The pertinent facts are not in dispute. Owens was convicted of burglary and robbery by the Circuit Court of the City of Virginia Beach on February 16, 1982, and sentenced to concurrent terms of twenty and twenty-seven years imprisonment, respectively. The twenty year sentence on the burglary conviction was suspended by the court, conditioned upon three years of supervised probation following Owens' release from confinement. Owens was released on February 10, 1987, on concurrent probation and parole supervision, but was re-arrested and charged with robbery on April 8, 1987 in Norfolk, Virginia. Owens was convicted of the robbery offense on August 11, 1987, and was subsequently charged with violating his probation based on that conviction. At the hearing before the trial court on August 16, 1988, the Commonwealth introduced into evidence a certified copy of the Norfolk robbery conviction over the objection of Owens. The court found that Owens violated the terms of his probation and imposed the remaining balance of his previously suspended twenty year sentence. From this decision, Owens appeals.
Owens argues that the Norfolk conviction order should not have been admitted into evidence without having first been authenticated. The statute which deals with the admission of judicial records as evidence is Code § 8.01-389, which provides that "[t]he records of any judicial proceeding and any other official records of any court of this Commonwealth shall be received as prima facie evidence provided that such records are authenticated and certified by the clerk of the court where preserved to be a true record." Owens asserts that the words "authenticated and certified" require the attesting clerk to attach to the copy of the official document an additional certificate stating that he or she is aware of and/or has independent knowledge of the facts stated or offered therein. The cases cited by Owens for this proposition do not address Code § 8.01-389 and are therefore not instructive on this issue.

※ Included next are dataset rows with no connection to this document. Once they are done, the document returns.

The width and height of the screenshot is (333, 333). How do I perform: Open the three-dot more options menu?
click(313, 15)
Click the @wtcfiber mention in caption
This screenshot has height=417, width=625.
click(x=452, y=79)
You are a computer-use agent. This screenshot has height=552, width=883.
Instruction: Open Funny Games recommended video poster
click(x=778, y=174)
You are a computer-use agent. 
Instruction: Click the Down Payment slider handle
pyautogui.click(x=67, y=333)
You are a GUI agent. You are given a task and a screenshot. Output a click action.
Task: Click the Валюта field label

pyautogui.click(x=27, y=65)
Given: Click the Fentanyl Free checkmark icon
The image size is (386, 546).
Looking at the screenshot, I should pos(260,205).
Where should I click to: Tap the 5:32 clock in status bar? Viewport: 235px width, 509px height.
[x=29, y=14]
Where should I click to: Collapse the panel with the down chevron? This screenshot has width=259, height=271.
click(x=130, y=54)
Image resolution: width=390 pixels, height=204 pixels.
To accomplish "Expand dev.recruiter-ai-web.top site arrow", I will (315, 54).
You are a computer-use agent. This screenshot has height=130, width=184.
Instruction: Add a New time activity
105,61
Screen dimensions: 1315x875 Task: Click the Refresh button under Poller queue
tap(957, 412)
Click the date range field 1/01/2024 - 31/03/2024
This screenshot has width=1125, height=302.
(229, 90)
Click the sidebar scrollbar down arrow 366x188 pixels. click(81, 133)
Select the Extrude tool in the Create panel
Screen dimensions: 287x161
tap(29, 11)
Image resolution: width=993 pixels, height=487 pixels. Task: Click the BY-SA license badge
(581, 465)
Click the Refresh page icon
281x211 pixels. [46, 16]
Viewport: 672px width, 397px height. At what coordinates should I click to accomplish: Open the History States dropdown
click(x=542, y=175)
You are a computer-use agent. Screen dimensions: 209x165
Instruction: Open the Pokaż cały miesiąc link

There is no dispute that the document in question was a certified copy properly attested to by a deputy clerk. The conviction order was stamped "A COPY, TESTE: WILLIAM T. RYAN, CLERK" and undersigned by the deputy clerk. This was sufficient to "authenticate and certify" the document within the meaning of Code § 8.01-389. There is no indication of alteration and Owens does not challenge the fact that it is a true and accurate copy of the conviction order. We are not persuaded by Owens' argument that additional authentication is required by the language in Code § 8.01-389. For purposes of this Code section the terms "authenticated" and "certified" are basically synonymous and we are unwilling to place undue significance on the fact they are used in the conjunctive in the statute. Authentication is merely the process of showing that a document is genuine and that it is what its proponent claims it to be. See C. Friend, The Law of Evidence in Virginia § 180 (3d ed. 1988); Fed. R. Evid. 901. As we noted in Ingram v. Commonwealth, 1 Va. App. 335, 338 S.E.2d 657 (1986), "[t]he underlying rationale which justifies admitting facts contained in official records as an exception to the hearsay rule is that the concern for reliability is largely obviated because the nature and source of the evidence enhance the prospect of its trustworthiness." Id. at 338, 338 S.E.2d at 658-59. We find no error in the trial court's admission of the certified copy of the Norfolk conviction order into evidence. Accordingly, we affirm the decision of the trial court.
Affirmed.
Moon, J., and Willis, J., concurred.